### Instruction 1
Name every funding source for the arena that the passage about the Ed Robson Arena identifies.
### Instruction 2
Carry on the passage about the Ed Robson Arena at Colorado College, starting right after its final sentence.

### Supplied passage
------------------------------------------------------------------------

The Ed Robson Arena and Yalich Student Services Center at Colorado College pays homage to the past while celebrating the start of a new era. Although hockey is a proud and storied tradition at CC, when the Tigers took the ice at the arena’s NHL-size rink in September, it was the first time the team had played a game on campus in the program’s more than 80-year history.
Designed by JLG Architects and built by Nunn Construction, the 270,000-sq-ft building not only features the home ice for the school’s Division I hockey team but also will share space with intramural sports, club teams, student life activities, academics and community hockey and figure skating.
The 3,400-seat multipurpose arena also will host regional, national and international events in partnership with the U.S. Olympic Committee, and while the seating capacity is less than half that of the city’s World Arena, a venue south of town where Tiger hockey was played until now, the new venue is more appropriately sized for the campus’ 2,000-student population, says JLG principal Adam Davidson.
“It’s a homecoming of sorts, seeing the student section completely filled. And it creates a sense of place for the greater good of the community,” he adds.
As part of the City for Champions (C4C) initiative in Colorado Springs, the project was envisioned to help bolster the local economy by connecting the campus to the downtown core. The C4C initiative uses revenue made available by the state’s 2013 Regional Tourism Act as seed money to invest in new facilities to draw tourists to the region, and the Robson Arena is the fifth project in the program. Funding for the arena was made possible by a large gift from CC hockey alumnus Ed Robson as well as C4C and other donors.

------------------------------------------------------------------------

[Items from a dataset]
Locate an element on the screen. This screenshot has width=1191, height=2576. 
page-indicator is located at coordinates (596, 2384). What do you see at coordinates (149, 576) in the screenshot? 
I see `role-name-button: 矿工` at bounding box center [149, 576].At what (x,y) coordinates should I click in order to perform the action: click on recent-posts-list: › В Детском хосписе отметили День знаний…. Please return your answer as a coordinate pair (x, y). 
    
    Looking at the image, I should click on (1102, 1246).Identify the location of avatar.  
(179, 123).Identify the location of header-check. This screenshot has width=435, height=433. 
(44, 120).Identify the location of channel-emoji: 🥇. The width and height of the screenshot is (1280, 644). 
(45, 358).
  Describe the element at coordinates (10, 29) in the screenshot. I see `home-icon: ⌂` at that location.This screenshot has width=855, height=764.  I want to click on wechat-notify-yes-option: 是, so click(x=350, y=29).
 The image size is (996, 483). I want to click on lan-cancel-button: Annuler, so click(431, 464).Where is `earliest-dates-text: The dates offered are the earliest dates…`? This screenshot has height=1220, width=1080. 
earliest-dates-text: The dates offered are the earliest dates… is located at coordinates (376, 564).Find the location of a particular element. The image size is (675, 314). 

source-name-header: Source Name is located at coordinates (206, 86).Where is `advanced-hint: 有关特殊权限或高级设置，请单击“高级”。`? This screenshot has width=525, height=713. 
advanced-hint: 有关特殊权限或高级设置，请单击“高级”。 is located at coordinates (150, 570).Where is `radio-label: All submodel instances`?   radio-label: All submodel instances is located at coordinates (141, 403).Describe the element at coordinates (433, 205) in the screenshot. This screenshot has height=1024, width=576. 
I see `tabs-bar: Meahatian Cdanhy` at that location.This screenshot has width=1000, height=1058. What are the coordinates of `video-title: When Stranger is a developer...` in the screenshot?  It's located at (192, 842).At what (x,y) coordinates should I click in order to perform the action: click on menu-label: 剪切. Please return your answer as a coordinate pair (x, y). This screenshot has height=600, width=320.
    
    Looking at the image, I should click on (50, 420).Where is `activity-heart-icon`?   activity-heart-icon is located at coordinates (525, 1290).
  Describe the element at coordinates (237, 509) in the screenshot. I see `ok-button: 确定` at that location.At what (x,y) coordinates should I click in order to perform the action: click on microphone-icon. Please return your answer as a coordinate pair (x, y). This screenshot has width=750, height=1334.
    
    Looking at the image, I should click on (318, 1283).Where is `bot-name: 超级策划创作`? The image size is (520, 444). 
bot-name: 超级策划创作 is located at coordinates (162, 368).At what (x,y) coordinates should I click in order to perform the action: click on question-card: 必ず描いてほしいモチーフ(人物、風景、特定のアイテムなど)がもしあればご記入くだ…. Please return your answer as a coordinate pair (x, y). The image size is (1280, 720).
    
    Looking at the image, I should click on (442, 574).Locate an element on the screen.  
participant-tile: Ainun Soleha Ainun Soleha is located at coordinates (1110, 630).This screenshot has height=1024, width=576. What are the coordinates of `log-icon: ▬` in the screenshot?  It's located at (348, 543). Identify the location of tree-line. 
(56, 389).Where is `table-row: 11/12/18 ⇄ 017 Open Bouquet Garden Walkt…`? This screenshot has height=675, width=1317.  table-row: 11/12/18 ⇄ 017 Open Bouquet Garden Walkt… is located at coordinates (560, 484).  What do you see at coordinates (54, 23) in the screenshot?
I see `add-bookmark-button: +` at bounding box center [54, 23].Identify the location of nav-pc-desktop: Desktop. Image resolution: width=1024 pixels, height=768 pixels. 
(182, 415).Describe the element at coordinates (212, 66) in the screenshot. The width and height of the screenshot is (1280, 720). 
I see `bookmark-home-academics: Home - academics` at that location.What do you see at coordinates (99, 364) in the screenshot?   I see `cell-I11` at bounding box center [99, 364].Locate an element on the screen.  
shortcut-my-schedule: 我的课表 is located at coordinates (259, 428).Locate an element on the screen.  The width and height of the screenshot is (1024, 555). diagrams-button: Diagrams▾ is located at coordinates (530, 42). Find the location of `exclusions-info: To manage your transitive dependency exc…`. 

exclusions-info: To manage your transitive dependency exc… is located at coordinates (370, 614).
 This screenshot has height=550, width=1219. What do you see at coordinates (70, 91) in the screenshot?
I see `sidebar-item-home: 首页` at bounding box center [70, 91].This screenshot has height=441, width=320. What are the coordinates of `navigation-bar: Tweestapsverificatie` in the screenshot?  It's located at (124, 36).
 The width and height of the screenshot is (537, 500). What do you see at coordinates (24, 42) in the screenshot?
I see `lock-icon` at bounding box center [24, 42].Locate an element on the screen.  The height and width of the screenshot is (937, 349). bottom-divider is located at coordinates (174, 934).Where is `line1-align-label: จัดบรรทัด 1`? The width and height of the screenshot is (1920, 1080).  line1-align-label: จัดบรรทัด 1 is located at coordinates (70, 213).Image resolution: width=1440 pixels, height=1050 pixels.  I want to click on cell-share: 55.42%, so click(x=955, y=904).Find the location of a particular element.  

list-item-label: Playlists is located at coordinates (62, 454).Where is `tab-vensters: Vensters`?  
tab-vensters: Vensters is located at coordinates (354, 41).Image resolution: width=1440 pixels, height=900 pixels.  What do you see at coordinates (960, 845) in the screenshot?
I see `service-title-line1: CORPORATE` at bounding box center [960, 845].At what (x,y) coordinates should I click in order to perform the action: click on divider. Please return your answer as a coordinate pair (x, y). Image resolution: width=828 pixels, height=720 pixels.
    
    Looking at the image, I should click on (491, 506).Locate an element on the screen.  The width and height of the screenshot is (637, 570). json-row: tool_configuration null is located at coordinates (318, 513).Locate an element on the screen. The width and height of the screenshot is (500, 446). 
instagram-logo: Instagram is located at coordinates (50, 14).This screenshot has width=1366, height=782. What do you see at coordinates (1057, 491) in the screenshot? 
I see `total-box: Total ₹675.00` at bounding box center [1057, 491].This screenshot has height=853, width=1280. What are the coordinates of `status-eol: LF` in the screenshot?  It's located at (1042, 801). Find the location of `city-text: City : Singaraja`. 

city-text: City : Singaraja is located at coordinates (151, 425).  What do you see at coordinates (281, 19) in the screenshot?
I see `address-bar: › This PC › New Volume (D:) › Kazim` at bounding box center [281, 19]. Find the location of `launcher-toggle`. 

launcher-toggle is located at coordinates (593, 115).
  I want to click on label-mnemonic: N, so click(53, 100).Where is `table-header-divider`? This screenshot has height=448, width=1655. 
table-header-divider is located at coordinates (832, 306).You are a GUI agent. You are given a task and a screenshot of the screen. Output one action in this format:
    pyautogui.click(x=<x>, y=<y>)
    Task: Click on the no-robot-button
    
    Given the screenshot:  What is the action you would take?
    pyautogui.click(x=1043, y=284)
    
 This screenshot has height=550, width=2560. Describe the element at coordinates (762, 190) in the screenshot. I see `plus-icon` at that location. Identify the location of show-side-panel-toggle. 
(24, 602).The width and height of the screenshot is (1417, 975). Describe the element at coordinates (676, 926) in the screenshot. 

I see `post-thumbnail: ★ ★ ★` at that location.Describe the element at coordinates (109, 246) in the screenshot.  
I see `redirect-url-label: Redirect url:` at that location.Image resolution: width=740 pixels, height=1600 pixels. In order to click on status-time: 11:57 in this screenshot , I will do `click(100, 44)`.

------------------------------------------------------------------------

### Exercise answer 1
- A large gift from CC hockey alumnus Ed Robson
- The City for Champions (C4C) initiative
- Other donors

### Exercise answer 2
From the beginning, the project was about more than just hockey, Davidson says. The vision was to create a sense of place that would allow hockey and athletics to compete at the national level while serving the needs of the broader campus and Colorado Springs community. Encompassing a full city block, the sports complex was designed to keep the student experience in mind, “right-sizing it for both the community and campus,” Davidson says.
“How it connects to the outdoor nature of Colorado College with stone and natural elements and where it sits on the Front Range [helps to] respect the past and celebrate the new experience,” he says. Terra cotta was the inspiration for the aluminum, perforated fin facade, tying it to the natural beauty of its surroundings and the nearby Garden of the Gods nature area, while other elements take inspiration from existing campus buildings.
More importantly, the versatile arena connects Colorado College to the downtown neighborhood in a significant way: The multipurpose event and meeting space includes an outdoor plaza and will play host to art and music events and student life activities for the campus and surrounding community. The adjacent Yalich center includes the school’s health and well-being services, the college bookstore and mail center, an art studio and restaurant space.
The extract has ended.